Hmm… my posts are about that anyway… maybe I would just have more grammatical errors.
Anyways, it is Canadian thanksgiving, so I thought I would share the other differences between the two holidays with you all.
American Thanksgiving is a commemoration of the pilgrims’ final ultimate victory over the savage Indians that ruled the peaceful land of America with an iron fist. The pilgrims had finally crushed the evil heathens by using the cunning tactic of raping their women, destroying their religion, and infecting them with European diseases. The remaining few Indians were forced to make their new pilgrim ‘liberators’ a sumptuous meal of all their finest dishes.
The ungrateful Indians served up a bird they called “thr’qui” or in their savage tongue ‘bird that eats its own shit and is about as smart as a warm breeze’. They stuffed it with their deadliest poisons. Of course, since they had been completely conquered, the only poisons they had at their disposal were pieces of stale bread and cut-up potatoes. They placed this dish, with gravy and cranberry sauce and biscuits and tiny onions, floating in a sea of cream sauce, before their new masters, in the hope that they would gorge themselves so heavily that they would die – or at least belch so much that they would look foolish.

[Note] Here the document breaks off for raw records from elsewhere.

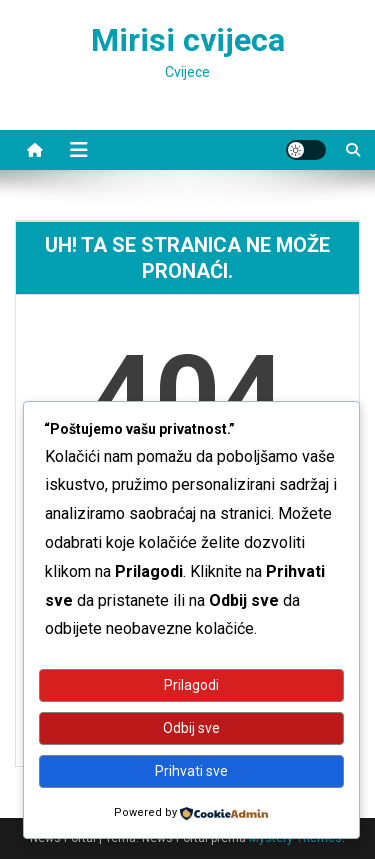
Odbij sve (191, 728)
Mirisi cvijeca (188, 40)
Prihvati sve (191, 771)
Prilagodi (191, 685)
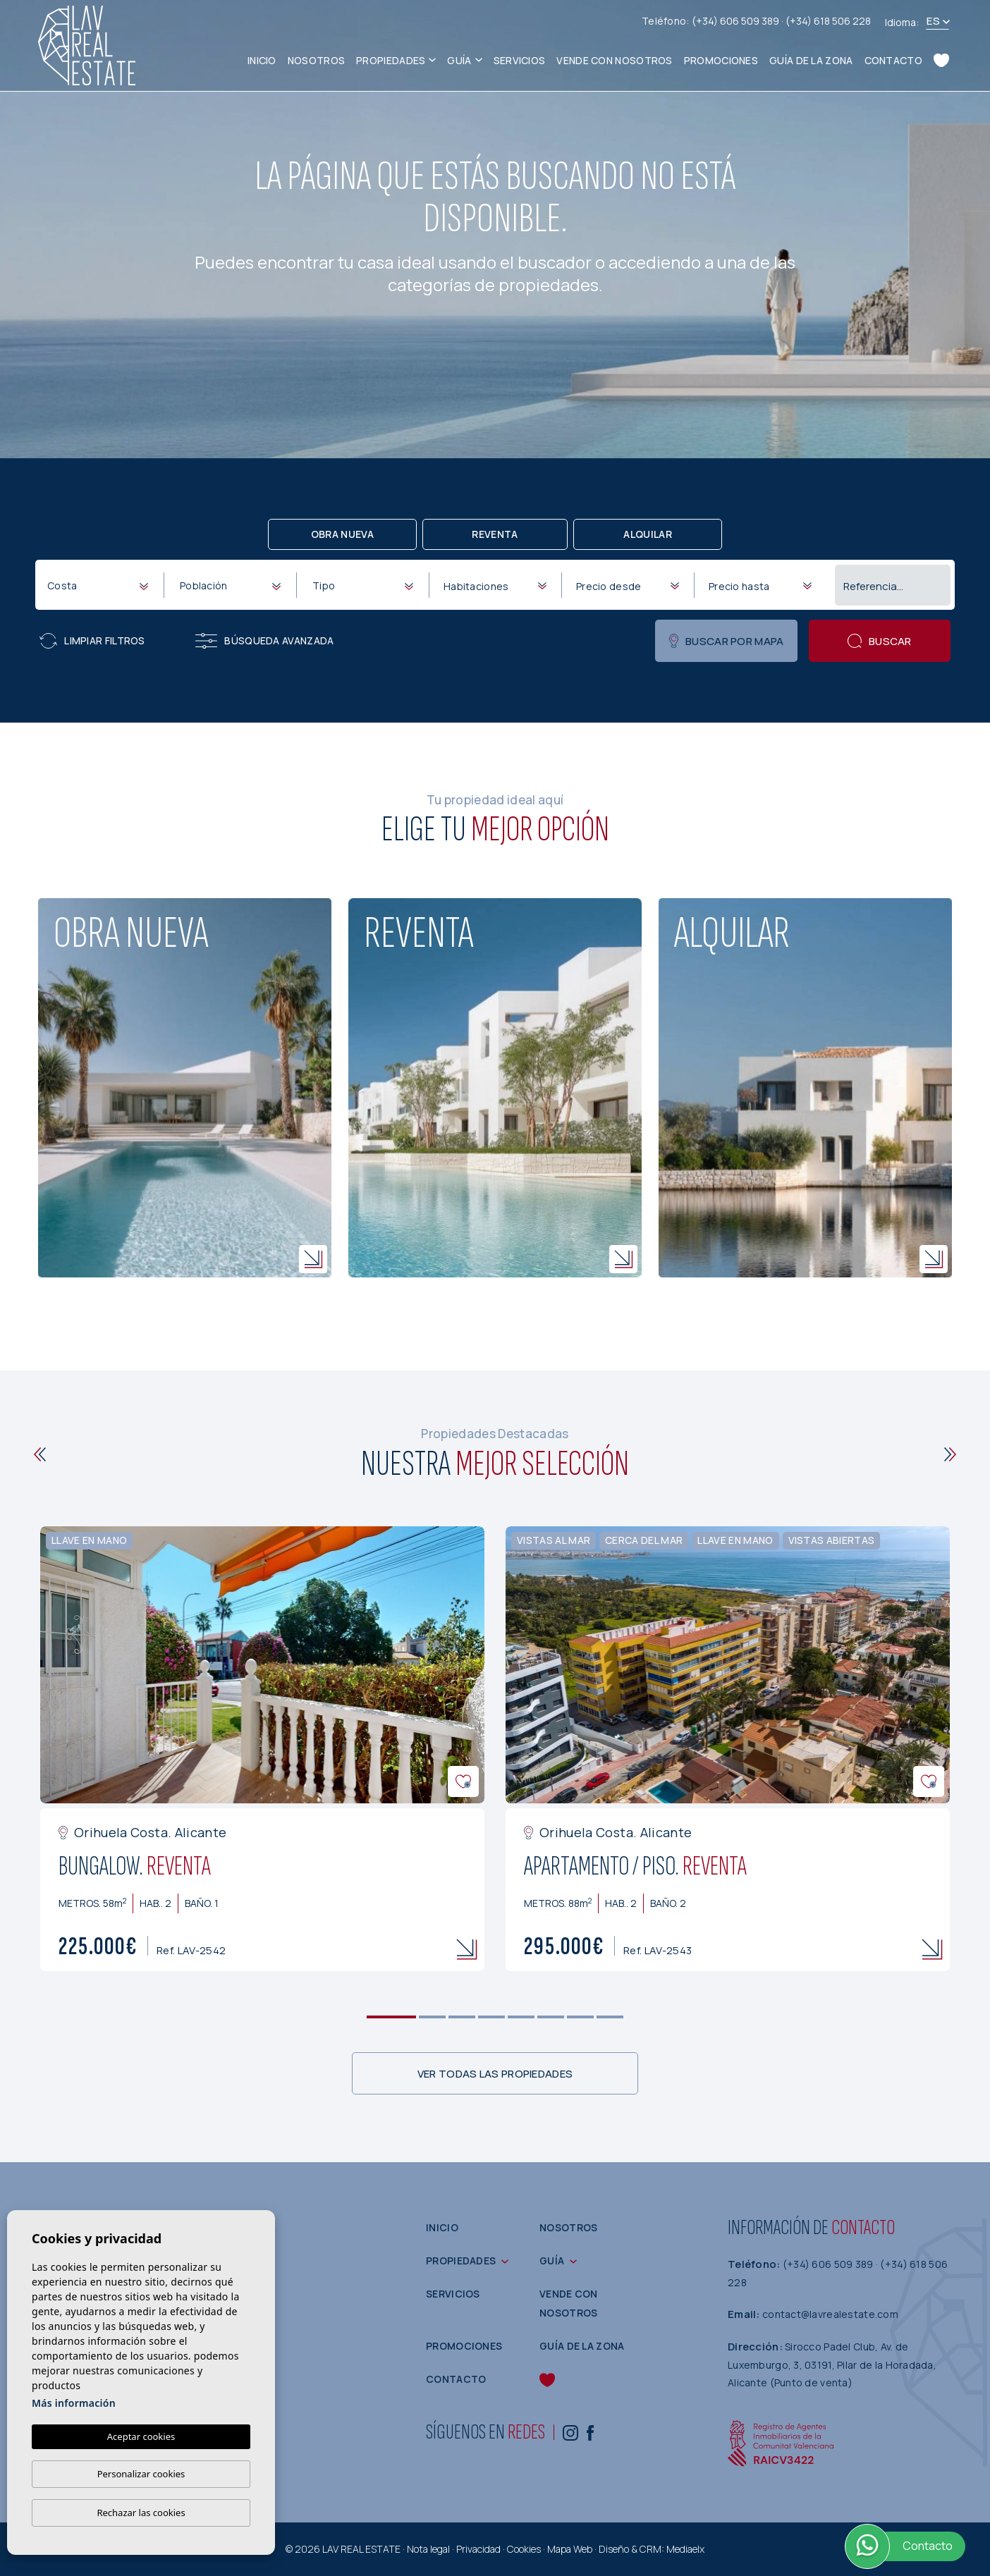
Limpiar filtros (92, 641)
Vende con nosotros (614, 60)
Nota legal (428, 2549)
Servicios (520, 60)
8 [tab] (610, 2017)
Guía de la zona (811, 60)
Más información (74, 2403)
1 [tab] (391, 2017)
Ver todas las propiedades (495, 2073)
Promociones (721, 60)
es (933, 20)
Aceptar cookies (141, 2436)
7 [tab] (580, 2017)
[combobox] (97, 584)
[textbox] (100, 585)
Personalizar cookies (141, 2473)
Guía (459, 60)
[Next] (950, 1454)
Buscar (880, 641)
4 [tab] (491, 2017)
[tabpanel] (262, 1749)
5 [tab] (521, 2017)
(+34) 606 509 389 (736, 20)
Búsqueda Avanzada (264, 641)
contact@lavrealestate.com (830, 2314)
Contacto (893, 60)
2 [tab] (432, 2017)
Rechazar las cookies (141, 2512)
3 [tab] (462, 2017)
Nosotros (316, 60)
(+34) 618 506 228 (828, 20)
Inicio (262, 60)
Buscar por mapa (726, 641)
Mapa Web (569, 2549)
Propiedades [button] (390, 60)
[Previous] (40, 1454)
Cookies (524, 2549)
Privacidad (478, 2549)
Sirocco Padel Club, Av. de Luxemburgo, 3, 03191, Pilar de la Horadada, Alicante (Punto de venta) (832, 2364)
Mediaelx (685, 2549)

Unfortunately for the heathens, the pilgrims did not die after eating this sumptuous meal. They merely fell into a deep sleep and did not wake up until some time in November. The day they awoke, they proclaimed it to be a day to give thanks and to invite your in-laws over even though you really dislike them.
CANADIAN thanksgiving, although it has the same name, is actually based in a very different story.

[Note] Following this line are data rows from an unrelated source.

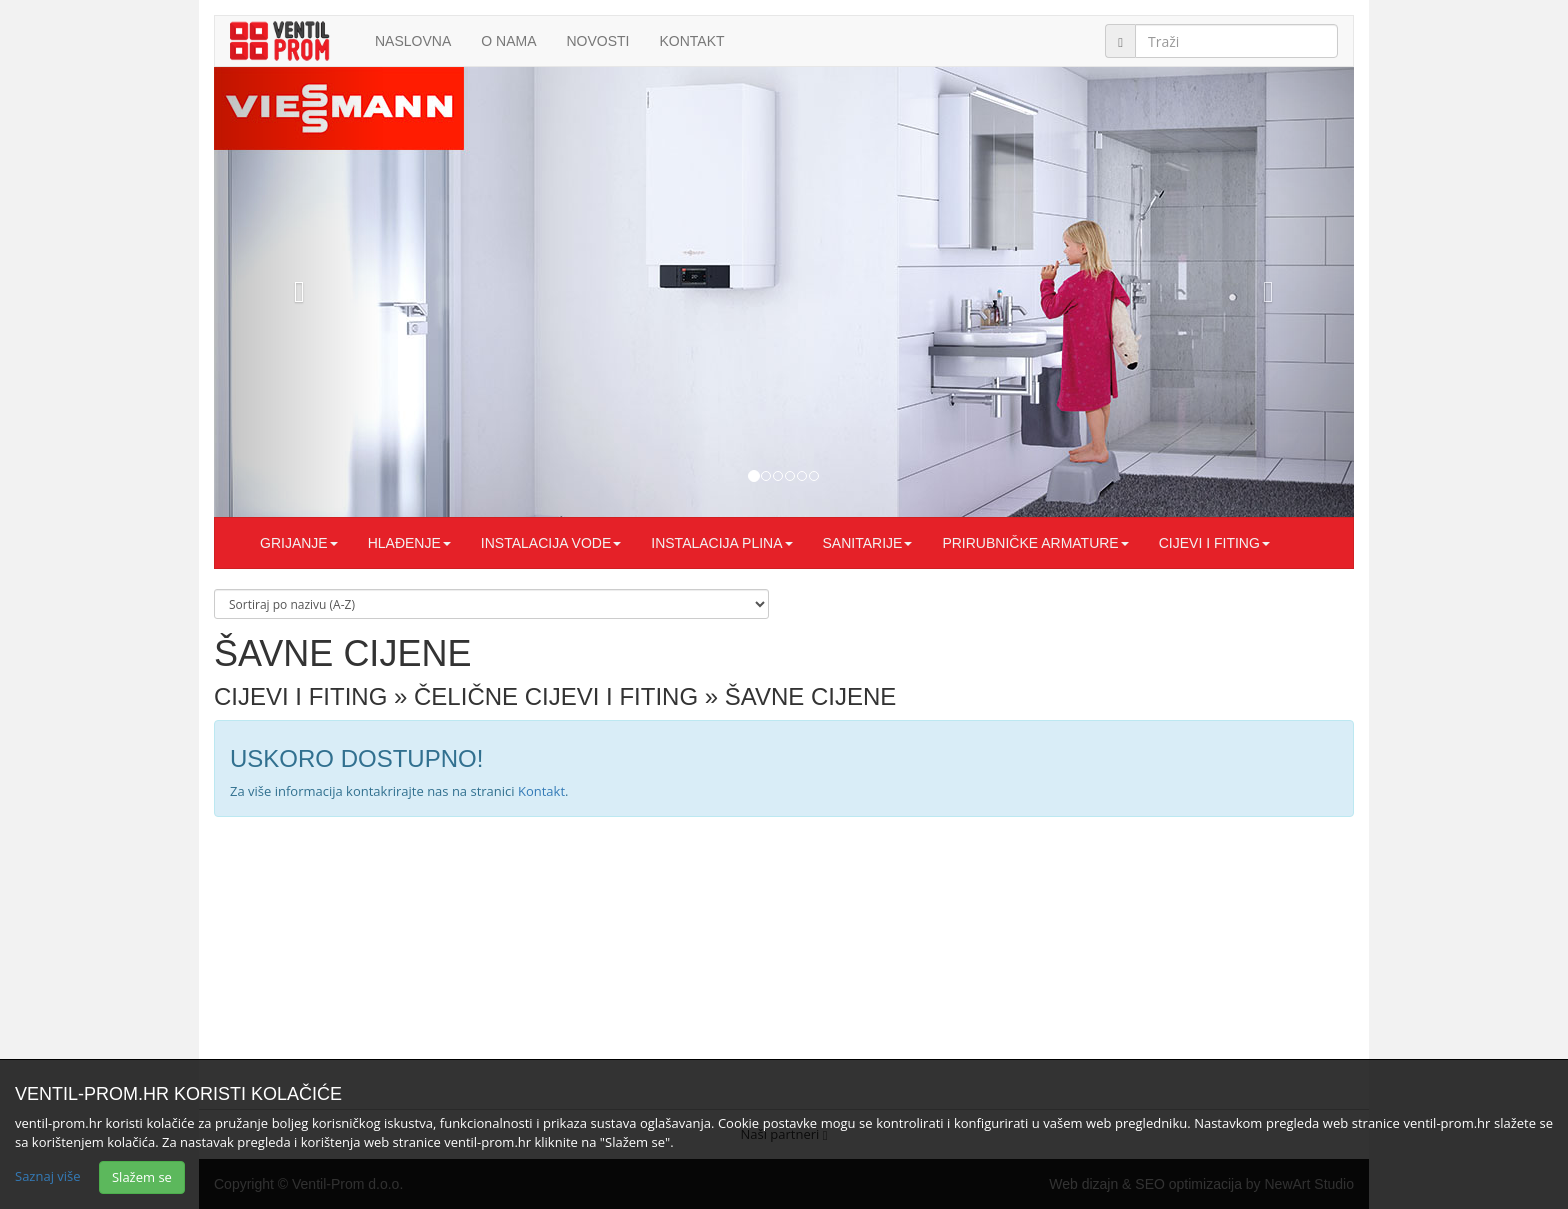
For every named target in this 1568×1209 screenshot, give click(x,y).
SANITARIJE (868, 543)
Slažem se (142, 1177)
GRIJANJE (299, 543)
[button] (299, 292)
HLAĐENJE (409, 543)
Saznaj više (48, 1176)
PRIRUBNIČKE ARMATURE (1035, 543)
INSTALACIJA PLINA (721, 543)
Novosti (597, 41)
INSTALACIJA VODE (551, 543)
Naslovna (413, 41)
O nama (508, 41)
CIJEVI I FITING (1214, 543)
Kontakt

Back in the days before they invented vacations in Florida, Canadians spent their October days hunting for the Big Beaver. This beaver was the largest, hairiest and most sought-after creature in all the forest. Many brave hunters had tried to tame the Big Beaver, but they found that their spear-shafts were always too short, and they had to retreat in shame. One day, however, an intrepid young man devised a scheme to finally claim the beaver for his own. He drove a shiny new chariot down by the river (because as everyone knows, nothing attracts beaver like a shiny new vehicle). When the beaver came out of the woods to investigate, it fell into the river.

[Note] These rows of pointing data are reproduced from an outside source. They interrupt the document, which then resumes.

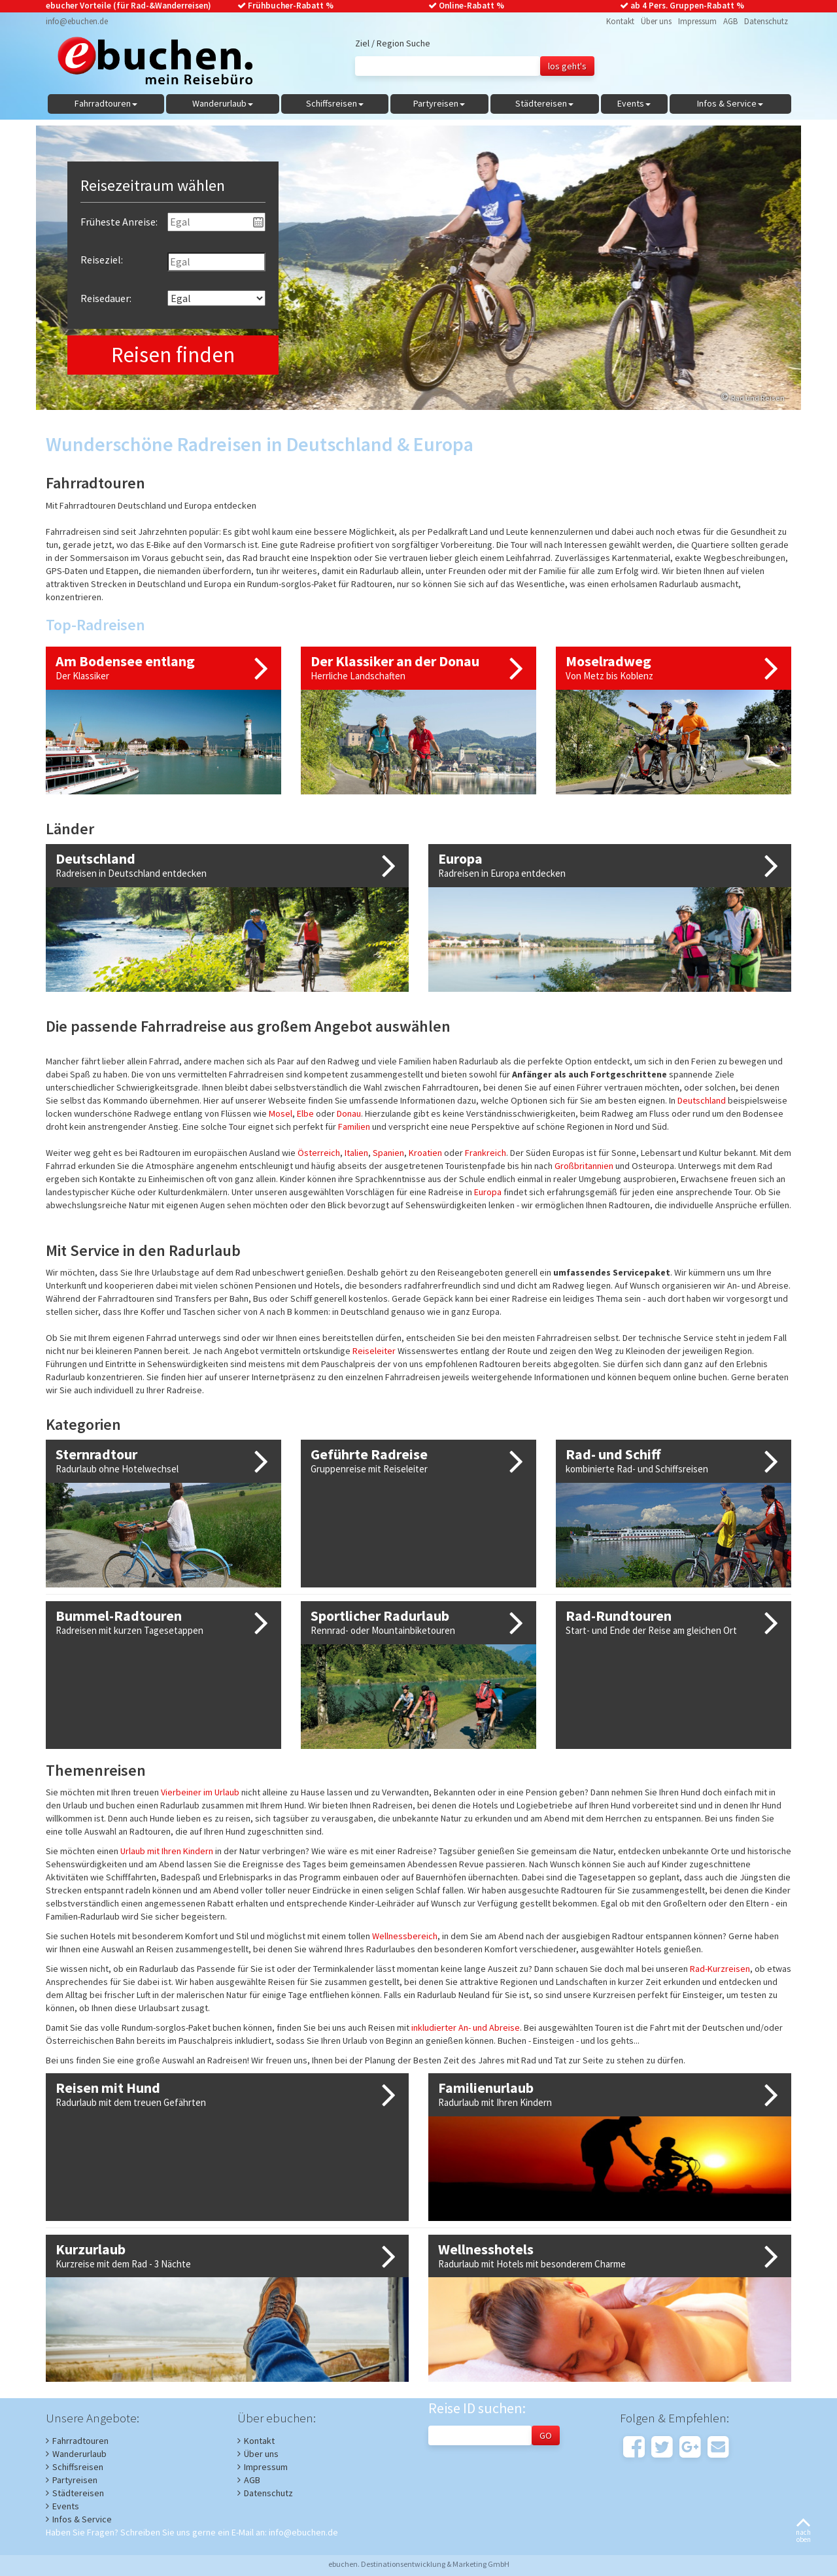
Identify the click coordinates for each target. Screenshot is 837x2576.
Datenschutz (766, 21)
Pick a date (258, 222)
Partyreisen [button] (439, 103)
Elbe (305, 1113)
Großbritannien (584, 1166)
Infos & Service (82, 2519)
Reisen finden (173, 354)
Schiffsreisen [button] (335, 103)
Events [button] (634, 103)
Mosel (280, 1113)
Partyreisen (74, 2480)
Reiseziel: (101, 259)
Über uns (656, 21)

The hunters immediately caught the wet, dripping beaver and captured it. The entire village ate beaver that night, including some of the women-folk, which made the men very excited for some reason. Even though they got some fur stuck in their teeth, everyone agreed that eating beaver was the way to go. They declared that day to be a holiday forevermore. Since there was a sudden shortage of beaver, the intrepid Canadians borrowed the American custom of turkey (to the great amusement of the Indians in Canada).
I hope that has cleared up any misconceptions about the difference between Canada’s thanksgiving and America’s.